Todos tenemos puntos, si no necesariamente débiles, sí sensibles. Y no me refiero en esta ocasión a lo emocional, si no al cuerpo.
Recuerdo que desde niño, cuando me tiraba a tomar el sol en traje de baño, sentía esta imperiosa necesidad de cubrirme el ombligo. Todavía hoy, lejos de poder dejar mis brazos relajados a los lados de mi cuerpo mientras el sol me pega, o de acomodarlos de tal forma que los dedos de mis manos se entrelacen detrás de mi nuca a manera de una despreocupada almohadilla, me surge este apuro de ponerlas sobre mi ombligo para protegerlo, aún no sé de qué.
Es una de esas curiosas ideas que de repente se instalan para siempre en una cabeza sin dar una razón. Lo único que se me ocurre responder cuando alguien se percata de mi inofensiva psicosis y pregunta por qué me recuesto así, es que mi ombligo es sagrado.
Nunca suelo tocarlo, ni a mí me lo permito. A tal grado llega desde entonces mi aversión que cada vez que Estetoscopio Medina Chaires, entrañable personaje de Víctor Trujillo en La Caravana, se hurgaba a cámara el suyo, yo me retorcía de ansiedad.

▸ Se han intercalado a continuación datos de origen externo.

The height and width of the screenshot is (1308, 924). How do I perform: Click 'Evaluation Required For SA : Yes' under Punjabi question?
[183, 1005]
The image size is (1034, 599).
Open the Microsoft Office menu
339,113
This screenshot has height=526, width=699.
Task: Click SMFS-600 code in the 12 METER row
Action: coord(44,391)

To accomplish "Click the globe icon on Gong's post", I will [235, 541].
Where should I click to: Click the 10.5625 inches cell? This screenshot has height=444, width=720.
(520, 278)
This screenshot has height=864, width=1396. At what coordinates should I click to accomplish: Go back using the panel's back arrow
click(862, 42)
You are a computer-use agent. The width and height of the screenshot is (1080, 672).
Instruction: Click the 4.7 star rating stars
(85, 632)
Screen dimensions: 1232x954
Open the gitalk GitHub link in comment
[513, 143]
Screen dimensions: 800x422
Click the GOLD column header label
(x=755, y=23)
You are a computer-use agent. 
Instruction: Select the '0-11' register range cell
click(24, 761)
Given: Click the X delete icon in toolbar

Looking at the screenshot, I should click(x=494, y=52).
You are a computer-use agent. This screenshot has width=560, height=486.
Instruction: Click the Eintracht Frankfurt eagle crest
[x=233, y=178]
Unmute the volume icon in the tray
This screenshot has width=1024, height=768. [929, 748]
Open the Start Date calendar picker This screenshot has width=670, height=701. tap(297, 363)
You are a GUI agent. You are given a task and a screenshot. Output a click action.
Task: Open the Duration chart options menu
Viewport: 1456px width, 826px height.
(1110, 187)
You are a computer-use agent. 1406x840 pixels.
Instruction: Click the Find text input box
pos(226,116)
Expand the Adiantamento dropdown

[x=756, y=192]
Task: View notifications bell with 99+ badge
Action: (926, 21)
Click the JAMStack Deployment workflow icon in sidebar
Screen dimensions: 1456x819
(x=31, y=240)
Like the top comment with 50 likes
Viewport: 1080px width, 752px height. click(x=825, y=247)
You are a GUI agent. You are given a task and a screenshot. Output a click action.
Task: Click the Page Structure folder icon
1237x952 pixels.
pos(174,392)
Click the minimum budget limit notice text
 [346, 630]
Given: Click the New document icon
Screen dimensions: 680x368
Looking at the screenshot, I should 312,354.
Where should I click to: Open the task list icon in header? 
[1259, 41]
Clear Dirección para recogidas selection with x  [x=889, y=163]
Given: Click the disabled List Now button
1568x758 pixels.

Sin embargo, hace unos diez años que empecé a correr con más intensidad, un día noté una minusculísima protuberancia justo en el borde inferior de mi suspicaz ombligo, una bolita casi microscópica. Primero quise creer que se trataba de mi imaginación, pero cuando me animé a palparlo, comprobé que ahí había algo y fui al doctor.
Su dedo explorando mis entrañas fue una tortura. «Es una pequeña hernia, hay que extirparla», me dijo.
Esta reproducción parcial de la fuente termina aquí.